In this article, the average object size for data stored in S3 is about a megabyte as estimated by Anil Gupta. Each object, up to 5TB, is accompanied by up to 2KB of metadata.

Total capacity of 566 billion objects is then around 566 billion of megabytes or 566 exabytes of raw capacity, and probably much more for the protection and probably compensated with some form of compression. Data are redundantly stored in multiple physical locations.

To store these 566 exabytes, you need 566 million 1TB HDDs, the equivalent of more than three quarters of the current global production of all HDD manufacturers.

Amazon S3 has storage sites in Ireland, Northern California, Northern Virginia, Oregon, Singapore and Tokyo.


Correction (October 14, 2011)
We have received this email from a faithful reader:

Jean-Jacques,

I liked your interesting article on Amazon S3. I just wanted to point out there's a "mega-error" in your calculation of disk capacity required. 566 billion megabytes is equivalent to 566 petabytes, not 566 exabytes.
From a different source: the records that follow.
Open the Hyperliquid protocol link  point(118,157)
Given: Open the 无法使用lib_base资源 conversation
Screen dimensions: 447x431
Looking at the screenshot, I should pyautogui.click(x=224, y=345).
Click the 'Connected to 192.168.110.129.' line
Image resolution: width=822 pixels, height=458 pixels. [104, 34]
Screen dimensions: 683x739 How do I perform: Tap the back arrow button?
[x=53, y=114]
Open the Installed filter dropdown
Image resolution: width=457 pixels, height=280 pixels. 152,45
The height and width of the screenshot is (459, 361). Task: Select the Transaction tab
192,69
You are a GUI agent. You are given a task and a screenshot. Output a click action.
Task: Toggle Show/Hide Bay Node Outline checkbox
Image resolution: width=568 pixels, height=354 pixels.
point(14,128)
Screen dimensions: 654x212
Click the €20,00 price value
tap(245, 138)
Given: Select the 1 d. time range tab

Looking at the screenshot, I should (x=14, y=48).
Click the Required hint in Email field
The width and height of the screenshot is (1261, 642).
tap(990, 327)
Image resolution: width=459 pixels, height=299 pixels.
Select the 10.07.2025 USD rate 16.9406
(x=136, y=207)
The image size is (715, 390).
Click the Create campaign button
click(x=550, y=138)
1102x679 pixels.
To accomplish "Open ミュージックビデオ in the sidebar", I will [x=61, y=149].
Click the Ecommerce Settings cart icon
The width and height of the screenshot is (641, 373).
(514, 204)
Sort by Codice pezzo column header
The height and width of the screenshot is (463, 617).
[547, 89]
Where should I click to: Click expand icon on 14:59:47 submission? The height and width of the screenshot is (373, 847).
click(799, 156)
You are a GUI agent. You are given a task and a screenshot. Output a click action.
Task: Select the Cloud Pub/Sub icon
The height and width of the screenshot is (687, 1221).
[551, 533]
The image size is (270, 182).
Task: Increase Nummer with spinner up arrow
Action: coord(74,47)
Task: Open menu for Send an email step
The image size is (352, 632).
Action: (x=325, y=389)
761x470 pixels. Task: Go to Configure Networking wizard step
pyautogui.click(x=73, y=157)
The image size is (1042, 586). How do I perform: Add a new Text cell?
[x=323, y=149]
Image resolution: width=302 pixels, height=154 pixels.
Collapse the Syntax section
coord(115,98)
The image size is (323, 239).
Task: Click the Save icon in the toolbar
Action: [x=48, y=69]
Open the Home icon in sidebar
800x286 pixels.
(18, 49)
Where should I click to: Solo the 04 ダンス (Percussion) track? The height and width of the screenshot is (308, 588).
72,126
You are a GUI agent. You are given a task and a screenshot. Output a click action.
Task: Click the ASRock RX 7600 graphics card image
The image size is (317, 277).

So the disk capacity required is only 566,000 1TB disk drives, rather than the 566 million drives you cite. Still a lot of drives but thankfully not three quarters of the world's production!

Best regards,


Mark O'Malley, Strategic Marketing Manager, Quantum


Editor's note: Since high school, I have difficulties with multiple triple zero numbers. And even after my master's degrees in Economics and Computer Science, both from the University of Paris, it never stopped. It's probably a psychological problem. Coming from my childhood? I don't know. I'll have to consult a psychologist. Sorry for this horrible and unacceptable mistake.